Sen. Leila de Lima on Saturday questioned parameters that the Department of Foreign Affairs set in welcoming an independent United Nations investigation of the spate of deaths amid President Rodrigo Duterte’s brutal drug war.
In a statement, De Lima, among the fiercest critics of the anti-drug campaign, likened the parameters to “censorship and control.”
“While it is within the prerogatives of the Philippine government as the host country, through the DFA, to set reasonable parameters for the visit of the UN special rapporteurs and other UN probers, I find questionable the announced rule that it is the government that will decide the places to be visited and the persons to be interviewed by these probers,” De Lima said in a text message.
“What kind of investigation do we expect if the government is going to decide how the investigation is going to be conducted by the UN rapporteur’s team?” she told the Inquirer when sought for comment.
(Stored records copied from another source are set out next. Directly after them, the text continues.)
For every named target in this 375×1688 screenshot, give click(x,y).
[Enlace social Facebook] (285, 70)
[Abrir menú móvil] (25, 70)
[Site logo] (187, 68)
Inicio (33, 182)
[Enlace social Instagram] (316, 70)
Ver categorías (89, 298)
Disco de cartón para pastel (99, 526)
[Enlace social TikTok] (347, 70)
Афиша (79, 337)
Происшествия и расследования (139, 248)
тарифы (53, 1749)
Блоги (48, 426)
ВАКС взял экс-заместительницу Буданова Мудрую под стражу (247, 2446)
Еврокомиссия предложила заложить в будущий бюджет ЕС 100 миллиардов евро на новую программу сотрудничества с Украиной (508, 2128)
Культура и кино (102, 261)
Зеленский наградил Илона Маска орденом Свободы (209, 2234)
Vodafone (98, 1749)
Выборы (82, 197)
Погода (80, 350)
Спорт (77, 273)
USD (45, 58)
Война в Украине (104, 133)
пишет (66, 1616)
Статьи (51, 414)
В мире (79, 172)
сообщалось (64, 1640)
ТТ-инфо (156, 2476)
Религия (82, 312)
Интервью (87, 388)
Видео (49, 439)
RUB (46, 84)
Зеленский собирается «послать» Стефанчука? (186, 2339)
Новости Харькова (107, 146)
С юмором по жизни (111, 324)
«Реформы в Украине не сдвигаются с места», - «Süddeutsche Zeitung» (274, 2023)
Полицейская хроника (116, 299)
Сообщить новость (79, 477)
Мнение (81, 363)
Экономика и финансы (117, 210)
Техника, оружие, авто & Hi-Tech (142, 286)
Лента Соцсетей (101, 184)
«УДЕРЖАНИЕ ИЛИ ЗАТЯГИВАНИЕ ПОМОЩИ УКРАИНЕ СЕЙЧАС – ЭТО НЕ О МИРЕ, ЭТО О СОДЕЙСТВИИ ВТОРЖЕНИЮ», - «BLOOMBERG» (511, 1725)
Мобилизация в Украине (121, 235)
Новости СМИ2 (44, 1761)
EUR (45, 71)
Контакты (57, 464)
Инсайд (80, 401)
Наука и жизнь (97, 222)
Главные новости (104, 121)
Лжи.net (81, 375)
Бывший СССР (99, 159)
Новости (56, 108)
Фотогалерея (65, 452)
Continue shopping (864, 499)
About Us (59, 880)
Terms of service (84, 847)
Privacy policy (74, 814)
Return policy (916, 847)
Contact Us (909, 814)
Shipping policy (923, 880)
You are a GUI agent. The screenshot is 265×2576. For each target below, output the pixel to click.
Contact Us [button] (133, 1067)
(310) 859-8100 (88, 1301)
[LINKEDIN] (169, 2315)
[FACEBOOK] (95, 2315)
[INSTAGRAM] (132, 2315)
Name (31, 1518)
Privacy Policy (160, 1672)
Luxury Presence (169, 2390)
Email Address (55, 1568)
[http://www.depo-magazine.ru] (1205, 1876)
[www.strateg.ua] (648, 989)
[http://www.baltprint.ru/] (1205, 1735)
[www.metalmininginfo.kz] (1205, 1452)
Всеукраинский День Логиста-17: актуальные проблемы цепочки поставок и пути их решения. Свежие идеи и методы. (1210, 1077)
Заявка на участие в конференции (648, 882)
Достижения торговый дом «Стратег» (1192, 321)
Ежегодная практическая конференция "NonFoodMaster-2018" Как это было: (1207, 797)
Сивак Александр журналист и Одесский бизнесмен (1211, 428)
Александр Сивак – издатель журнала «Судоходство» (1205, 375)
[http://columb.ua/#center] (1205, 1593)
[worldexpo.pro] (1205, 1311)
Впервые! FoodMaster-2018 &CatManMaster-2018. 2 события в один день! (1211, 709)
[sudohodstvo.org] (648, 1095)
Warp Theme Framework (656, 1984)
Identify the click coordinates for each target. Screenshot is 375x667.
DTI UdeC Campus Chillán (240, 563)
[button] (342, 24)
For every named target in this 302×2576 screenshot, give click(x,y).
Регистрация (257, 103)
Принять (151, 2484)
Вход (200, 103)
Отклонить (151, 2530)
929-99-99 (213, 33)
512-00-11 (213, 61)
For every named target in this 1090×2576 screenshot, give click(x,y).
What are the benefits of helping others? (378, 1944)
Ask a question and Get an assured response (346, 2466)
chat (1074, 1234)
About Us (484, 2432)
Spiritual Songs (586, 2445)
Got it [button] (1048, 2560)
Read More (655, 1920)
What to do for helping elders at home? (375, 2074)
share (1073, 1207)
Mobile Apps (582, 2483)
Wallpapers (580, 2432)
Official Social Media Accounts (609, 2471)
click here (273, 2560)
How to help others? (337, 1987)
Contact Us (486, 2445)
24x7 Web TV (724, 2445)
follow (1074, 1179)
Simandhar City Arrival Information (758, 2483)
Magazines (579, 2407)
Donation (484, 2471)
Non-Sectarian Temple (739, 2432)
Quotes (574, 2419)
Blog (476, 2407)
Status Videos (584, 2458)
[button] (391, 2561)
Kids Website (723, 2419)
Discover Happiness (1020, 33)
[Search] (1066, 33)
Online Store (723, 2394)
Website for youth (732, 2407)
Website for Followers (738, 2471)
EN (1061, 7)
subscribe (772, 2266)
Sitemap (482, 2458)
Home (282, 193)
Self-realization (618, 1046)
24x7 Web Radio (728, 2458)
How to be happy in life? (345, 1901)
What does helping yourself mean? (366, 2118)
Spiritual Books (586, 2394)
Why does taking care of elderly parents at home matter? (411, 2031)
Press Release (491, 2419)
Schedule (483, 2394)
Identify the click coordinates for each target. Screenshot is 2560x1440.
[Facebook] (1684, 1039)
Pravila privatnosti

Duterte had invited the UN, the European Union and, most recently, United States President Barack Obama to come to the country and investigate the slays.
The deaths have exceeded 3,000, but police and Malacañang officials have repeatedly explained that not all the deaths could be attributed to stepped up anti-drug operations.
In remarks in General Santos City on Friday, Mr. Duterte explained that extrajudicial slays were not a state policy, and that his orders were for the police to kill any suspect who would present “violent resistance,” and only if they needed to defend themselves.
On the same day, the DFA laid down its parameters for international investigators, including “the list of people to be interviewed and places to be visited.”
DFA spokesperson Charles Jose said international organizations such as the UN and the EU “need to agree to the protocols and parameters that we will set before they are allowed to visit the country,” explaining that certain restrictions were for safety reasons.
De Lima, however, felt the parameters were contrary to the spirit of the invitation.
“What is the sense of inviting independent probers if they are not going to be allowed freedom of movement and action, and are going to be dictated upon on the extent of their visits and sources of information?,” she said.
“Under any standards, an investigation under such constraints can no longer be deemed independent. Protocol does not mean censorship and control over the ability of the UN team to conduct an independent, credible and exhaustive probe,” the senator added.
Earlier this week, De Lima filed a resolution seeking Senate action to prod the administration to welcome a UN probe. This after she was removed as chair of the Senate committee on justice and human rights in the middle of an inquiry into the drug deaths.